Salvemos Vallé El Ángel
La campaña “Salvemos Valle El Ángel” no es solo una pelea por el agua: es el choque entre dos formas de hacer ciudad. Una, la de los negocios inmobiliarios que ven el territorio como cajero automático: urbanizar, perforar, vender y saquear. La otra, la nuestra: la del derecho a la ciudad, el agua como bien común y el barrio como casa, no como mercancía.

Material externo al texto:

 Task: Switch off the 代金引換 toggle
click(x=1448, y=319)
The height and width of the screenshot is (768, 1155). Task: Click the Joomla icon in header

En ese sentido, las juventudes urbanas nos movilizamos desde la creatividad para defender nuestro territorio. Hacemos acción de calle, marcamos las paredes con “Fuera Dueñas”, practicamos artivismo, presentamos denuncias, tocamos puertas institucionales y realizamos plantones frente a quienes nos saquean. Lo que decimos es bien sencillo, pero, a la vez, cargado de un profundo significado de vida: Valle El Ángel no se vende, se cuida y se defiende. Porque las juventudes queremos una ciudad sustentable, accesible y habitable; fuera de las lógicas del capital financiero-inmobiliario que termina creando ciudades a su imagen y semejanza: inhabitables, insustentables y caóticas.
La campaña, así, politiza el hábitat y demuestra que el derecho a la ciudad no es solo acceso a vivienda o servicios, sino poder decidir sobre el modelo territorial, frenar el extractivismo urbano y construir otra ciudad posible desde abajo y con la tierra. Y eso, aunque suene serio, también se hace bailando.